Gerard Miller | CNBC
As the coronavirus pandemic weighs on operating income and share price, Berkshire Hathaway expanded its share buyback program even further in the third quarter, nearly doubling its record buyback from the second quarter.
The Warren Buffett conglomerate has bought back $ 9 billion of its own shares. This was announced on Saturday in its third quarter earnings report. That's up from $ 5.1 billion in the second quarter, which caused a stir when it was announced and brings Berkshire's total buybacks for 2020 to $ 15.7 billion.
Berkshire repurchased more than $ 2.5 billion in Class A shares and approximately $ 6.7 billion in Class B shares in the quarter. That blew UBS's estimate for a total quarterly buyback of just $ 3.2 billion.
Buffett's buyback frenzy is at a difficult time for his business as the global economy struggles to recover from the coronavirus, which has a direct impact on the company's wholly owned businesses, which include railways, utilities, and insurance.

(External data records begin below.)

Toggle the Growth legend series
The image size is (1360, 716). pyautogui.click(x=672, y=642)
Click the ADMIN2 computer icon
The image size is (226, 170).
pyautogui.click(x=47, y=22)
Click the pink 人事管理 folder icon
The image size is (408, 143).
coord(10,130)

Berkshire announced that operating income was $ 5.478 billion, down more than 30% from the same period last year. However, the company's net income, responsible for Berkshire's large investments in the public market like Apple, soared more than 82% year over year to $ 30.137 billion.
Apple, Berkshire's largest equity holding, rose more than 26% in the third quarter. Coca-Cola grew by 10.5% during this period. Although Buffett has cautioned investors to ignore these net gains, as the investment gains are unrealized and volatile.
Does Buffett think the stock is cheap?
In his annual letter released earlier this year, Buffett discussed when he and Berkshire vice chairman Charlie Munger would decide to buy back shares.
"Our thought is summed up: Berkshire will only buy back its stock if a) Charlie and I believe they are selling for less than it's worth and b) the company has enough cash left over after the buyback is complete," Buffett wrote . "Over time, we want the number of Berkshire stocks to go down. If the price-to-performance discount (as we estimate) goes up, we will likely become more aggressive in buying stocks. However, we will never prop the stock . " Level."
Buffett also broadly defended the practice at the Berkshire annual meeting in May.
"When the terms are right, it should be obvious to buy back shares too, and there shouldn't be the slightest blemish other than dividends," he said.
Despite a comeback in Berkshire Hathaway Class A shares of nearly 20% in the third quarter, the stock is still way behind the S&P 500 this year. The stock is down 8%, compared to a total return of 10% for the S&P 500.
Buffett's buyback frenzy comes as the Omaha Oracle has made relatively few big moves this year. In late August, Buffett announced that Berkshire owned at least 5% of Japan's five leading retail companies: Itochu Corp., Marubeni Corp., Mitsubishi Corp., Mitsui & Co., and Sumitomo Corp. further important acquisitions this year.
Even after record buybacks this year, Berkshire's cash stacks are still at $ 145.7 billion by the end of the third quarter.